В голове закололо, будто там и впрямь засела партизанская пуля. Не помня себя хлестнул лошадь и, припав к гриве, вихрем понесся назад, к колхозному саду. А пока скакал по полю, тысячи смертоносных шмелей впивались в спину, и он тысячу раз умирал. Опомнился только по ту сторону холмов. Черт с ней, с этой шлюхой. А дороги к людям у него нет и не будет. Он верно решил: надо собирать барахло и бежать без оглядки куда глаза глядят. Да и что на самом-то деле — не навечно же он привязан к этим оврагам, к голым холмам? Он не старик еще, и сила в теле есть. Куда бы ни забросила судьба, не пропадет. Пусть большевики даже выгонят немца, но в Европу-то им ходу не дадут. Золота немного припас, купит где-нибудь кусок земли и четыре стены, Лиза к работе охоча, сын подрастет. А земля, на которой родился, что одежка: снашивают одну — покупают другую. Было бы еще что-то путное, земля была бы как земля, а то — обрывы одни, сам черт ногу сломит, да полынь.

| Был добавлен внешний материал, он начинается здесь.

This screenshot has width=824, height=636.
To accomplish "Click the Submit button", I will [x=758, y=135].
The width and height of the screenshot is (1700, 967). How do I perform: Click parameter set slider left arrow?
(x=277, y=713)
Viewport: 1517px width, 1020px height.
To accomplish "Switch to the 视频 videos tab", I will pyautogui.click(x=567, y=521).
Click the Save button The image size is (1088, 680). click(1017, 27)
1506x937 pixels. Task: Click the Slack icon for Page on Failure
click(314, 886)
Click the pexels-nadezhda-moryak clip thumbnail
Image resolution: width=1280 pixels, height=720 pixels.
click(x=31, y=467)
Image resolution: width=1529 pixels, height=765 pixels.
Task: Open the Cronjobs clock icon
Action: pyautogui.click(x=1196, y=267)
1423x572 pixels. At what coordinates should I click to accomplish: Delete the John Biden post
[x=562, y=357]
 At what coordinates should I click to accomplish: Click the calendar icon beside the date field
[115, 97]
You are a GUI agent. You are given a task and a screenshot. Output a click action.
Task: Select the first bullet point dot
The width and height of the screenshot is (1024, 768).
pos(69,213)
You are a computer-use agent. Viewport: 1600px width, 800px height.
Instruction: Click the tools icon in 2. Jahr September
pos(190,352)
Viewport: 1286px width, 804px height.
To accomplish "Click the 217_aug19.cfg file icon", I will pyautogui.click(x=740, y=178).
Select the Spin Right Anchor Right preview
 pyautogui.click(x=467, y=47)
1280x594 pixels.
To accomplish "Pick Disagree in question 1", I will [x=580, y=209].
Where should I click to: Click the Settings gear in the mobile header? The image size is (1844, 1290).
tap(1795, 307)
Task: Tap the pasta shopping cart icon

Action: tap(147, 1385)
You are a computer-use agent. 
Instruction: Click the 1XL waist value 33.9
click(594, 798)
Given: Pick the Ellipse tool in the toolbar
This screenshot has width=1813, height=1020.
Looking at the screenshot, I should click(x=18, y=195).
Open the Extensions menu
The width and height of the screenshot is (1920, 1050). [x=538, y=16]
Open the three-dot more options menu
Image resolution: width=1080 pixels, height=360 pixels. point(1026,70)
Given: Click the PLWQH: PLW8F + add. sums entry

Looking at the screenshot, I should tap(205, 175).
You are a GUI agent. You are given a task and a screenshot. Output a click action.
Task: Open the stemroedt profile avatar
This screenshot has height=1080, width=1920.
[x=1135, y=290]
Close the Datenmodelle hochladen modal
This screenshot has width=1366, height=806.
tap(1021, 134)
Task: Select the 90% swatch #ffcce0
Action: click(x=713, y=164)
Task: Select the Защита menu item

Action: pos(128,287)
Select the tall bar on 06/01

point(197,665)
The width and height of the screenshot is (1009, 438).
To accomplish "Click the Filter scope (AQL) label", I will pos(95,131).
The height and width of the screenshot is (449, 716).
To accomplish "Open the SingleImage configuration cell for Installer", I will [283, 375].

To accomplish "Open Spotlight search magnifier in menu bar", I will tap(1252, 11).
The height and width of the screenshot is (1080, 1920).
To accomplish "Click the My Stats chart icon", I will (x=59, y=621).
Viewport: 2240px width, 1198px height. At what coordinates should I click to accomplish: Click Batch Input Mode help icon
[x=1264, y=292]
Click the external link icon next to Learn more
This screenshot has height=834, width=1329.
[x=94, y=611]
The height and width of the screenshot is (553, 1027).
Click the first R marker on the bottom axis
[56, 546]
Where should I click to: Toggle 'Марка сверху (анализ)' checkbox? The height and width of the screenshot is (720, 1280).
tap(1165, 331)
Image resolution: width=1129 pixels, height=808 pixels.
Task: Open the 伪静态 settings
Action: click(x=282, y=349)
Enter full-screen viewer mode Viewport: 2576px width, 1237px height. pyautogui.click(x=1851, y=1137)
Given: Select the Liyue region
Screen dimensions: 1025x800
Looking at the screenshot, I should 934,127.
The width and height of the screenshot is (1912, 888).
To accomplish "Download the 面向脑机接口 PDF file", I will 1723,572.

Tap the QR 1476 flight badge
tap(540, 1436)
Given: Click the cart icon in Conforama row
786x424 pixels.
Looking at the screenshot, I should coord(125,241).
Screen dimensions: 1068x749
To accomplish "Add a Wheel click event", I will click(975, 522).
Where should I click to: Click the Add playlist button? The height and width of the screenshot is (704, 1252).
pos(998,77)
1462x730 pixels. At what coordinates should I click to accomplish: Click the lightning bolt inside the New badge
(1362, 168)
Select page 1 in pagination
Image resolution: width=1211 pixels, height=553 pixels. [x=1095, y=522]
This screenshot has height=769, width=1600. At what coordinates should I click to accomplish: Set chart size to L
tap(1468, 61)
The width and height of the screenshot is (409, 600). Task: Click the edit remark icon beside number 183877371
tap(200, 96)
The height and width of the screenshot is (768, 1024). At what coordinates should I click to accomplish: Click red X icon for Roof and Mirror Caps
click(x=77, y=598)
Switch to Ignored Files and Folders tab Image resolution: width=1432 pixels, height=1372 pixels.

Шуляк погнал кобылу в село.

Село как вымерло. С деревьев облетели последние листья, а хаты торчали как пни на голых дворах — изгороди давно разобрали на топливо, еще в морозные оккупационные зимы, а что не сгорело — дожгли в полевых кухнях немцы. Даже сорок, что жмутся в такую пору к человеческому жилью, и тех не видать. Не осталось в селе ни собак, ни кошек, псов давно порешили полицаи по его, Шуляка, наказу, потому что такой приказ пришел из районной управы; коты передохли с голоду, а может, одичали и разбежались по оврагам. С тех пор как немцы выгнали людей из Микуличей, хаты, брошенные на произвол судьбы, ветшали и разрушались. Трескалась, обсыпалась со стен, иссеченных дождями, глина; сквозь раздерганные ветрами стрехи торчали дощатые ребра; окна оставались лишь кое-где: либо выбиты, либо вынуты; трубы выщерблены, завалинки обрушены; во многих хатах не было дверей — немцы утащили в окопы, готовили себе зимние квартиры. Вокруг чернели пепелища, а среди них — печные трубы, словно памятники погибшему жилищу.

Шуляк поймал себя на мысли, что его радуют все эти приметы умирания села. Если уж не суждено ему и детям его жить здесь, то пусть оно сквозь землю провалится, пусть будет тут болото с жабами, ужами и гадюками, чтобы ничья нога здесь не ступила никогда; пусть все горит ярким пламенем, и тысячу лет на этом месте даже трава не растет…

Ненависть его была как бездонное море.

Под корень бы уничтожить всех, кто заполз в эти овраги, а хаты спалить все до одной — и исчезнут навсегда Микуличи, будет вместо них пустырь, поросший терном и дерезой. А удастся кому из микуличан выбраться из омута войны, пусть ищет себе пристанище в другом месте. Пусть само название села сотрется из памяти людской. Вокруг — лишь чащоба да лай лисиц, по ночам справляющих заунывные панихиды по нему, по Степану Конюше.